The question is not whether the G20 encounter, in the incongruous Excel Centre in Docklands, comes to be seen by historians as the event that set the world on the path to recovery — it might, but let’s not get our hopes up. The more pertinent question today is whether its unintended symbolism of posturing leaders surrounded by howling anarchists jogs the public consciousness in a positive direction. By that I mean that if the whole thing descends into chaos, it might have the perverse effect of teaching us to forgive the financiers and even learn to love them again.
Don’t get me wrong, I’m all for a spot of youthful protest now and then — and I know bankers can be loathsome. As I always point out, I should know, I used to be one. What Brown has tapped into and let rip is a deep seam of banker-hating that can be traced in British popular culture from the 1930s when J.B. Priestley wrote about the City doing to the working classes ‘what the black-moustached glossy gentleman in the old melodramas always did to the innocent maiden’, through the 1980s when a chorus of traders chanted ‘Do the f***ing business, do the f***ing business’ in Caryl Churchill’s play Serious Money.

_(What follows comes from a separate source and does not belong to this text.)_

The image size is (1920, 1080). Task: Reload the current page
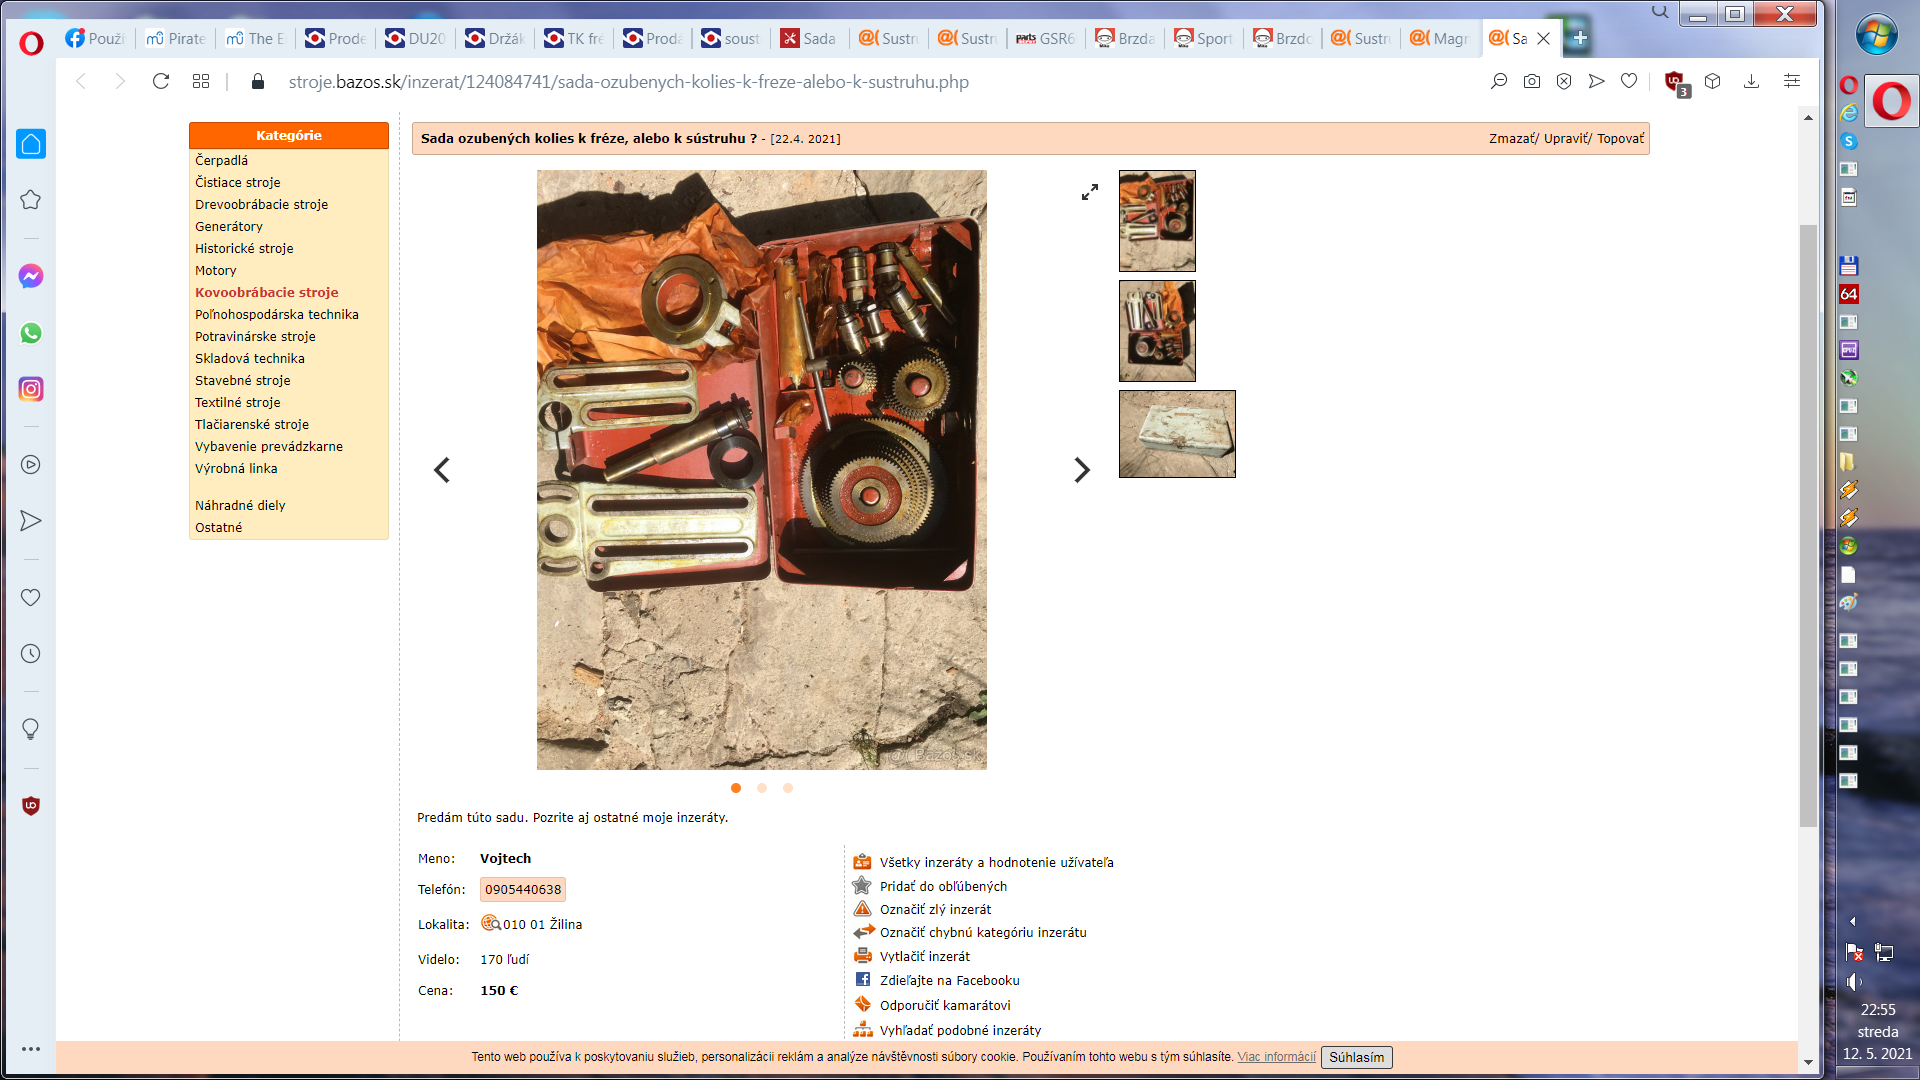[x=161, y=81]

But still it was not Brown but Lord Mandelson — at his off-message best — who offered this week’s most forward-looking thought for the day: it’s time to give the bankers a break, he said, because right now we need them to give their full attention to repairing the damage they helped to cause. They’ve already been given what he called ‘a bloody nose’, but enough is enough. Underlying his remarks is the fact that there is no prospect of jailing any of them for their bad decisions, nor even of fulfilling Harriet Harman’s ambition of denying Sir Fred Goodwin his giant pension. So further recrimination is pointless and destructive, rather than cathartic: it merely fuels the kind of mob behaviour that damages the livelihoods of the innocent while attempting to frighten the supposedly guilty.

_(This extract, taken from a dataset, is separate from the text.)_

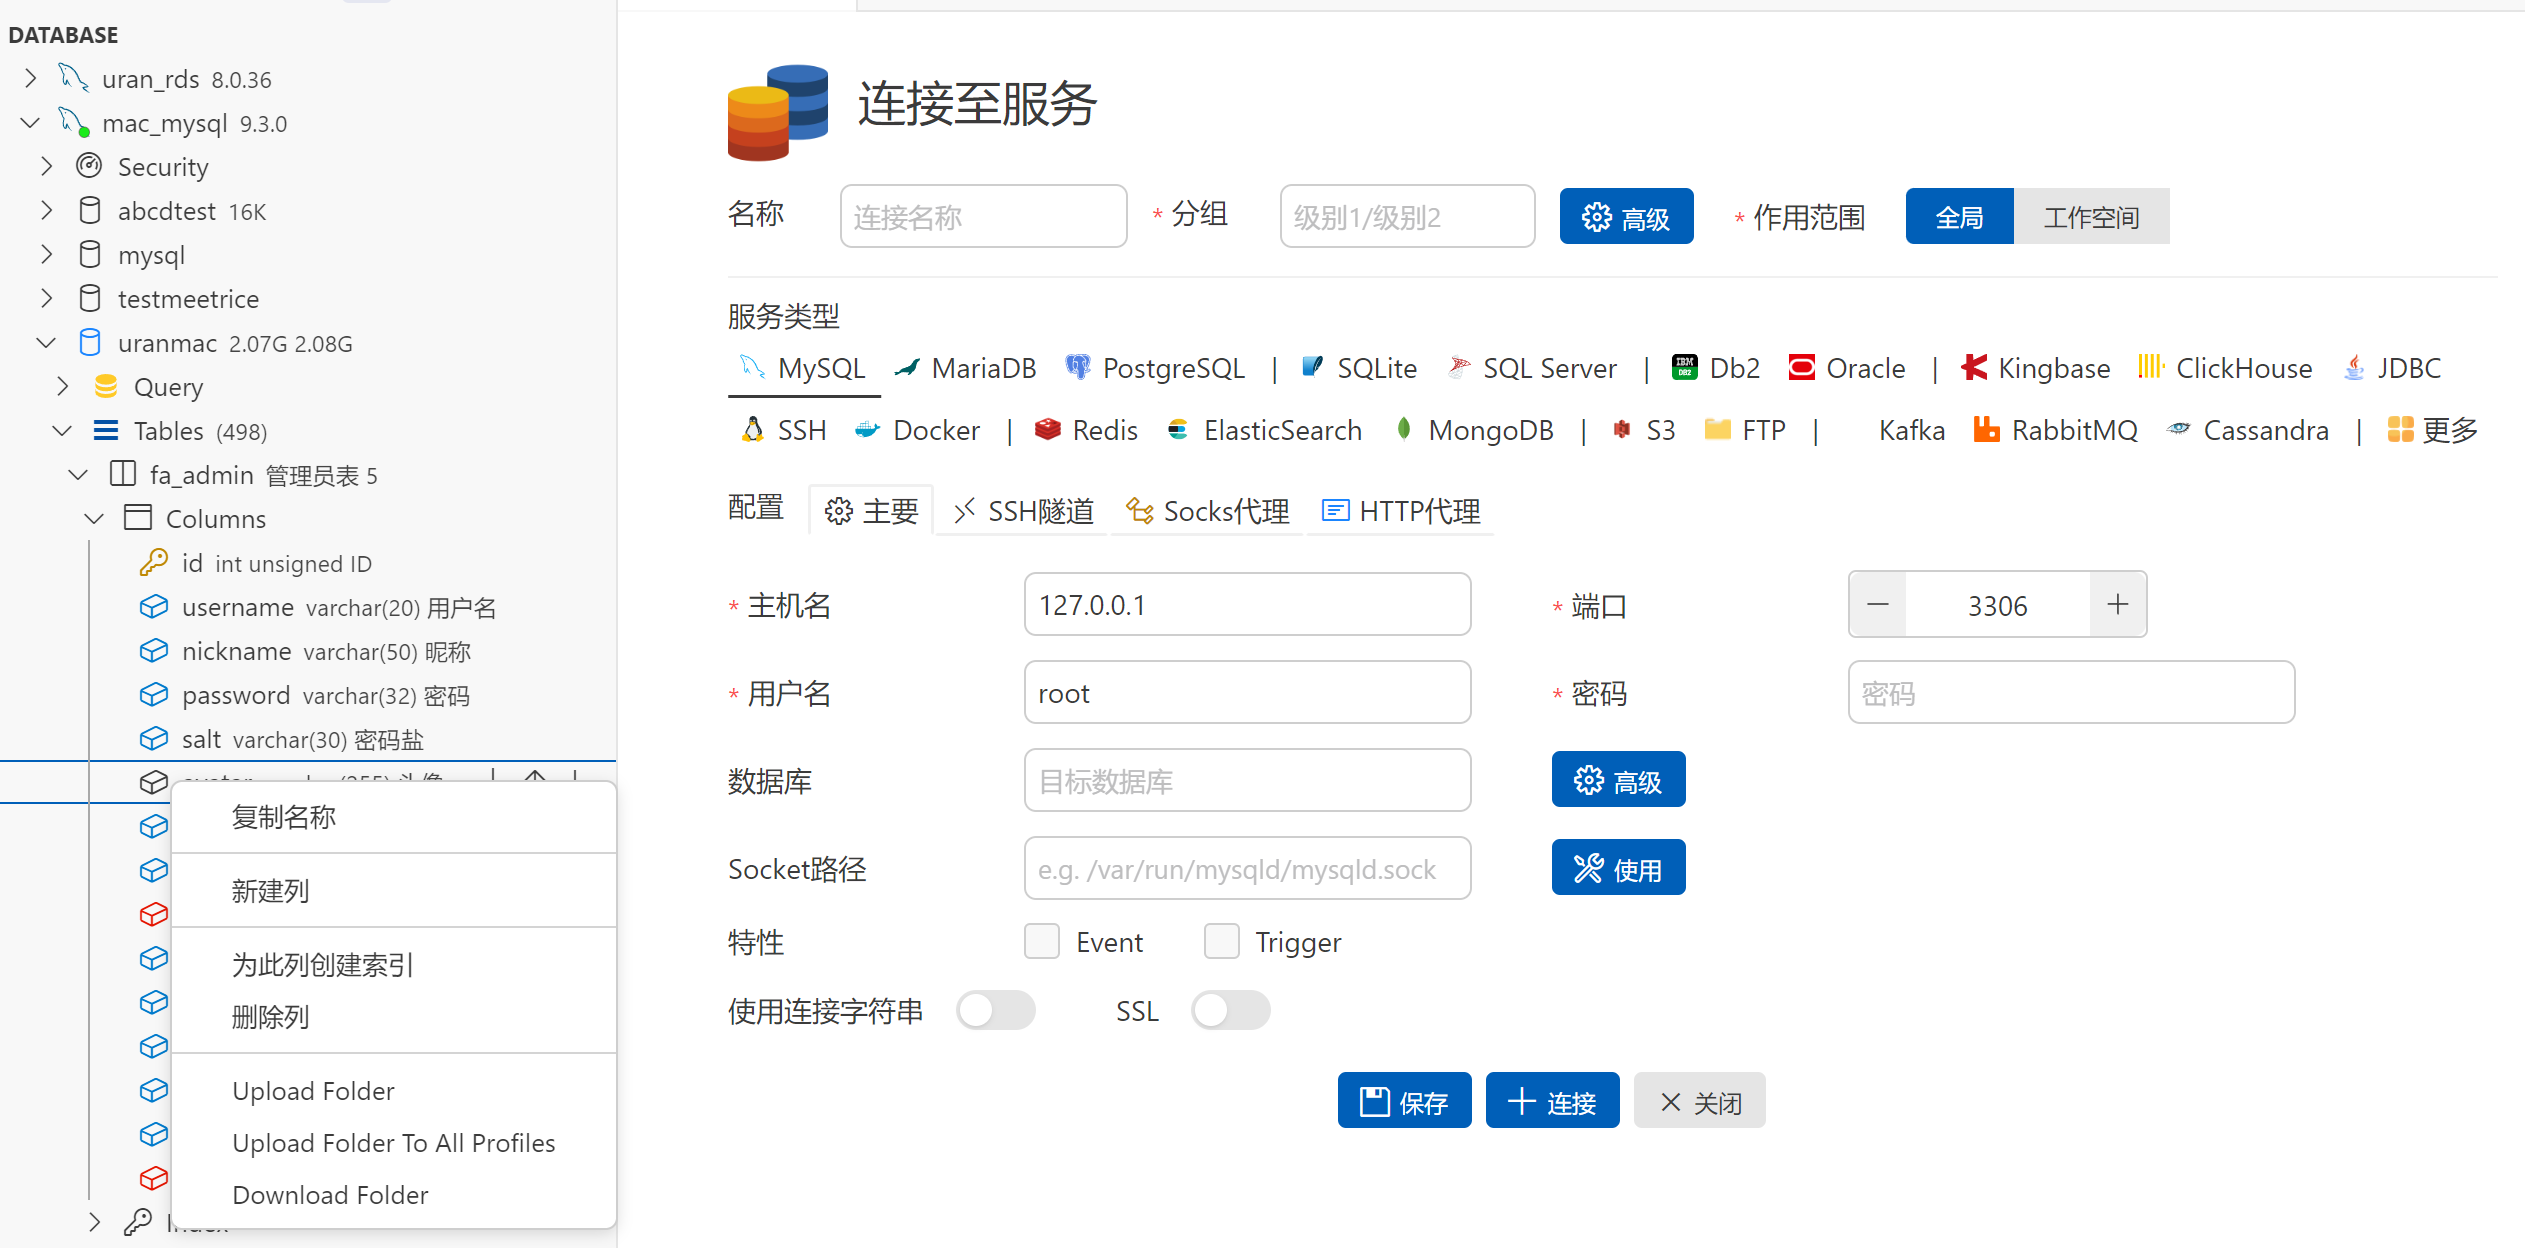
Task: Click the 保存 save button
Action: click(1404, 1102)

And whatever the outcome of the G20 meeting, we know from the body language of those taking part that it can achieve at best only a slow, uncertain impact on the global economic situation — and will therefore disappoint voters everywhere who, despite the evidence of history, expect governments to produce quick fixes. There can only be so many trillions worth of state bail-outs (the fate of the Dunfermline Building Society certainly indicates that failed banks below the level of systemic catastrophe need no longer apply) before government bond markets start to close down and the IMF says it has no cash left to bail out governments. Big nations can gang up on small ones with lax tax regimes, but there can only be so much agreement on global financial regulation before competitive national interests supervene. And even if world leaders achieve a quite unexpected degree of harmony and collective eloquence, they can only change the economic weather with the co-operation and confidence of private-sector entrepreneurs and financiers.

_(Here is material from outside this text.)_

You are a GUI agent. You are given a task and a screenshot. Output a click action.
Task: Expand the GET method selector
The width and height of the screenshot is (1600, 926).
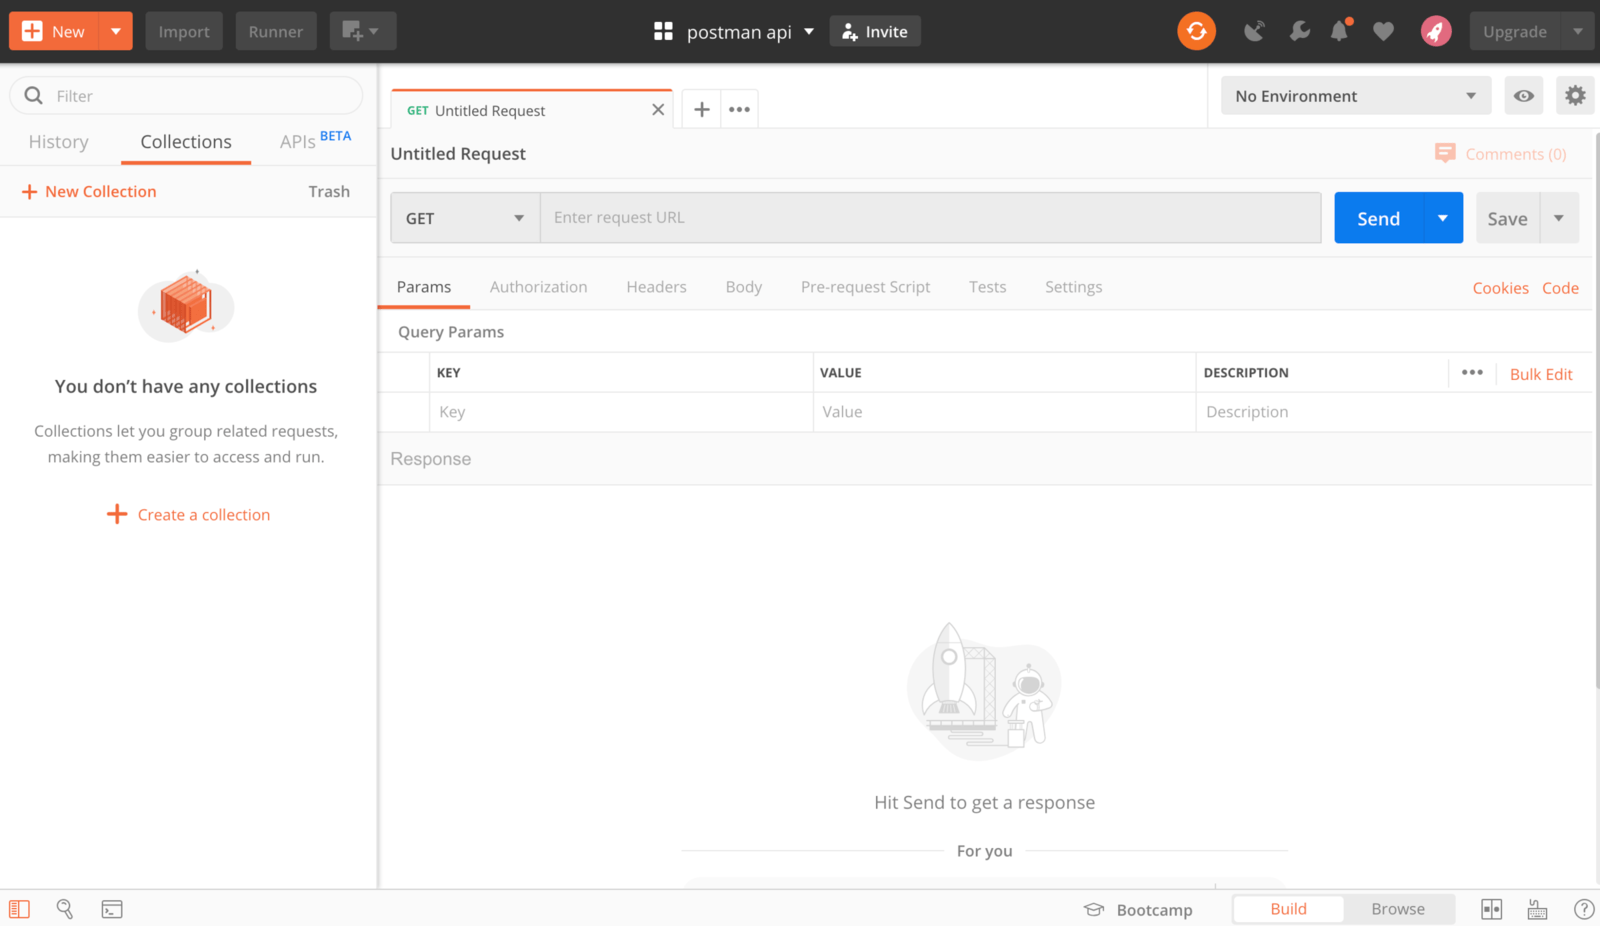pos(464,217)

Which brings me to the nub of this argument. Recovery will only come when bankers are chastened but no longer embarrassed to be identified, and once more eager to meet new customers; when idealistic youngsters look at a boarded-up former estate agency or Woolworths store not as a site on which to spray-paint ‘Capitalism has failed’, but as an opportunity, with the help of the local bank manager, to open an organic deli or a bicycle hire shop, and maybe one day build up a national chain and float it on the stock market. It is on the resurgent health of that mechanism that global prosperity depends; displays of political togetherness and public anger are merely sideshows.